EXTRACTED TEXT -
[Start of section]

III. Interdomain Pairings

A notable distinction from a typical Fab fragment structure lies in the relative orientation of the four TCR domains. The TCR molecule appears vertically compressed, with a shorter length and increased width compared to related antibody structures. This squat appearance is determined largely at the interdomain pairings.

The interface of the variable and constant domains is extensive, with much greater buried surface area than seen in immunoglobulin V_H-C_H1 or V_L-C_L interfaces. This elbow region of the molecule is dominated by interactions within the beta chain. While the contact between alpha chain variable and constant regions is smaller and limited to hydrophobic residues, the Vβ-Cβ interaction is marked by a highly polar region and a conserved salt bridge (Arg113-Glu158β).

The Vβ-Cβ interface contains a common "ball and socket" joint conserved in the V_H-C_H1 interface of immunoglobulins. This joint, formed by a phenylalanine (ball) and serine, valine, and leucine residues (socket), may allow some rotational flexibility in the elbow angle of the TCR. This suggests a possible conformational change upon ligand binding, and supports the idea of a TCR momomer directing intracellular signalling. The highly polar interface and conserved salt bridge, however, seem to indicate otherwise, and support the hypothesis of a rigid TCR forming aggregate multimers to initiate the activation signal.

[End of section]

YOUR TASKS -
1 - According to the passage on TCR interdomain pairings, which conserved salt bridge marks the Vβ-Cβ interaction?
2 - Resume the passage on TCR interdomain pairings, picking up after its final sentence.
The lines that follow have nothing to do with the passage on TCR interdomain pairings.

PROVIDED DATA -
[Start of section]

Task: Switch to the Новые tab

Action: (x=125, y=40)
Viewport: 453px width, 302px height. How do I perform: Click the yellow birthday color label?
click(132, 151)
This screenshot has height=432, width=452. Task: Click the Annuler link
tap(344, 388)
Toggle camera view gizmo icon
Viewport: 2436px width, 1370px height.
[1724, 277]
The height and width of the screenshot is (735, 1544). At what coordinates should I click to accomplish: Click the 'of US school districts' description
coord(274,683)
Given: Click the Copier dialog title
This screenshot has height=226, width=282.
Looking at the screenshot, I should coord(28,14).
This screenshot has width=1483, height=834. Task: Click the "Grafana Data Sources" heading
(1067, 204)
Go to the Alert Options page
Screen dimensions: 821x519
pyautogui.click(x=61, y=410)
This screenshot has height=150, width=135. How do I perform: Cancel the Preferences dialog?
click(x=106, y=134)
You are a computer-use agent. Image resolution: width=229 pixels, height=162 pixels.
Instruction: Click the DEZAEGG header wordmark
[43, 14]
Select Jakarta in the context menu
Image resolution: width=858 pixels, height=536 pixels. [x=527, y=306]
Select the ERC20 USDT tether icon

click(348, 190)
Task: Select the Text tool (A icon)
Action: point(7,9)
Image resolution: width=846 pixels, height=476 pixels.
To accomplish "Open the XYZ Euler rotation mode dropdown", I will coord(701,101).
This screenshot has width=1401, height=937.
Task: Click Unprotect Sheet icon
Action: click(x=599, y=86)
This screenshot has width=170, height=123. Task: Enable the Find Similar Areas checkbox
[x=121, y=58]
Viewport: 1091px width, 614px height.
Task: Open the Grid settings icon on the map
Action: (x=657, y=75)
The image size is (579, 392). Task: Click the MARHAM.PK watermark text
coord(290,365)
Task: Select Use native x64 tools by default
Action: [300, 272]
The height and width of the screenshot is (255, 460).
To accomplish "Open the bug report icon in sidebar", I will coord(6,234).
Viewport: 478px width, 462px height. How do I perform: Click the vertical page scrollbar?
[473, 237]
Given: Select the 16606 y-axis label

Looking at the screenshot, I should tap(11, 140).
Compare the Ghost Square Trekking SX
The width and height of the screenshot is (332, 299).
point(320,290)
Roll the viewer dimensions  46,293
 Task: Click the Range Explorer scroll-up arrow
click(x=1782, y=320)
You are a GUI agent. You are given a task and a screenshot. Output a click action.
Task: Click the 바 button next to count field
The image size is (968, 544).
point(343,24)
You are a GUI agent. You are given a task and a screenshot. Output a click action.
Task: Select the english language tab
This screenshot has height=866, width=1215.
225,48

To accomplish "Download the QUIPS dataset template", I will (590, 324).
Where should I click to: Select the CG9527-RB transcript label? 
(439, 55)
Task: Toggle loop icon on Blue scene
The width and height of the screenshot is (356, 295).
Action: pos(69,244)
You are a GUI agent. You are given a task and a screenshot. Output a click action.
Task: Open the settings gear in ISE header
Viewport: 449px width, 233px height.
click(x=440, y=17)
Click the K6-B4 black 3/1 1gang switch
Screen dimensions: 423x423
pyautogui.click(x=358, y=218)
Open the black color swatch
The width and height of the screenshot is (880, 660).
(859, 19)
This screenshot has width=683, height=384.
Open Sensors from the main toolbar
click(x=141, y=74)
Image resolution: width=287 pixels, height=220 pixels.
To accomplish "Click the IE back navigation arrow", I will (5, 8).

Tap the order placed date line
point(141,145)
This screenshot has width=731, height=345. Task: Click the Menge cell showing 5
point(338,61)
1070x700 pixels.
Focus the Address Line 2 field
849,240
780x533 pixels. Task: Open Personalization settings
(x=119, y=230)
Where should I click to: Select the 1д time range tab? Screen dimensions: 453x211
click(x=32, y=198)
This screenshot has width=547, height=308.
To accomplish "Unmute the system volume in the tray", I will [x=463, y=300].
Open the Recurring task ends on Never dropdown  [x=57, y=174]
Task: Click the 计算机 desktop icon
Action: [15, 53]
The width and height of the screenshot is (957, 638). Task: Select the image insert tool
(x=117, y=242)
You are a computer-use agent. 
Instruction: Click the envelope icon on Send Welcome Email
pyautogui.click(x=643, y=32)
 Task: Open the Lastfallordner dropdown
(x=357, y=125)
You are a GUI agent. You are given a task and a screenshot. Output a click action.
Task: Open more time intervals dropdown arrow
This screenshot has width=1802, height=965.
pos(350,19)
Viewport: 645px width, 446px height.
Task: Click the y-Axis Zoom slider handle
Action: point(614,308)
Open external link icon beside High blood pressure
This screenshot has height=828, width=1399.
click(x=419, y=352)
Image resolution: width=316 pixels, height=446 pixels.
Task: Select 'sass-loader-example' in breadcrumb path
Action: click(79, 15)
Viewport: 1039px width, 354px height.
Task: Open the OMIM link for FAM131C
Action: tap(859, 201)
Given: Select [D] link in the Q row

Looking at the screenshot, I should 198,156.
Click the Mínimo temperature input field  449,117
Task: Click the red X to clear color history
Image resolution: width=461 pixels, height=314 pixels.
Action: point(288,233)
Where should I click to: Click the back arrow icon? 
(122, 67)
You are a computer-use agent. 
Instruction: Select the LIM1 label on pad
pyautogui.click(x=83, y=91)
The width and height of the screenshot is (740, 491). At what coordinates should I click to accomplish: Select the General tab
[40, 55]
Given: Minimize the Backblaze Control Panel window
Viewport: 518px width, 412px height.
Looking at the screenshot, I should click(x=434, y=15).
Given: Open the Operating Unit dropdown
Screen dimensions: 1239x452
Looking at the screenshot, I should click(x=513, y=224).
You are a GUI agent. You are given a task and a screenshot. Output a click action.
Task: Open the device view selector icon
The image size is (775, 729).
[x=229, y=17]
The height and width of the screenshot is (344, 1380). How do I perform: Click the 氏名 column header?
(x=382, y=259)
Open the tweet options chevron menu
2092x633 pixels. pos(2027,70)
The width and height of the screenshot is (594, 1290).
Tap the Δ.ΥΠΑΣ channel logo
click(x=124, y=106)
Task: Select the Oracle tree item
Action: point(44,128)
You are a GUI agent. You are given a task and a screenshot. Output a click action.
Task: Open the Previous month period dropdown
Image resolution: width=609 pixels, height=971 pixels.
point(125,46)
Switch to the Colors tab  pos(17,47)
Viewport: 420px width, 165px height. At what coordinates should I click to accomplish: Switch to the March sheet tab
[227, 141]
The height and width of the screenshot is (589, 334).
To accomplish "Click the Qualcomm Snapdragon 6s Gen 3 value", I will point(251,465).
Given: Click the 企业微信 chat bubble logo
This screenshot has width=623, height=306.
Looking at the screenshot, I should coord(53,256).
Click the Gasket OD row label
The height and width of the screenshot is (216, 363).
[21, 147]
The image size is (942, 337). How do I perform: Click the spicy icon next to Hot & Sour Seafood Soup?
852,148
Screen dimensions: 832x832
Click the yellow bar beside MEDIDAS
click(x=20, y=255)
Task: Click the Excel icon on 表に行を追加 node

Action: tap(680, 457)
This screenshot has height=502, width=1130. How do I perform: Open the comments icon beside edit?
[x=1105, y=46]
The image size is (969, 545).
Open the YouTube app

[End of section]

ACTIVITY ANSWERS -
1 - Arg113-Glu158β.

2 -
In addition to the inter-chain disulphide bond, there is considerable complementarity between the alpha and beta chain constant regions. The interface is marked by an asymmetric distribution of charged residues, with the alpha chain bearing a net negative charge and the beta chain marked by a predominance of positively-charged basic residues. Within this generalized electrostatic attraction are two conserved salt bridges between the Cα and Cβ domains (Glu122α-Lys140β and Asp145α-Arg197β), and an interesting water-mediated hydrogen bond (Thr139α-HOH-Arg150β).

Much like the immunoglobulin C_H3-C_H3 interface, the TCR Cα-Cβ interface is stabilized by a carbohydrate linkage. Unlike immunoglobulins, however, the sugar attachment for the TCR is asymmetric, and it occurs at the outer edge of the interdomain pairing. A fucose ring on a carbohydrate moiety extending from Asn185α is hydrogen bonded to the side-chain oxygens of Glu181β and Ser182β. This indicates a critical role of post-translational glycosylation in stabilizing the quarternary structure of multimeric proteins.

The Vα-Vβ interface is marked by a symmetric pairing of polar and hydrophobic residues. The contact area between the two variable domains is small compared to that seen in most antibody Fab fragments. The decreased contact area coupled with the lack of fixed salt bridges seems to indicate a possible conformational change upon antigen binding. This is analogous to the ability of certain Fab fragments to alter their domain associations to achieve better shape complementarity when bound to antigen.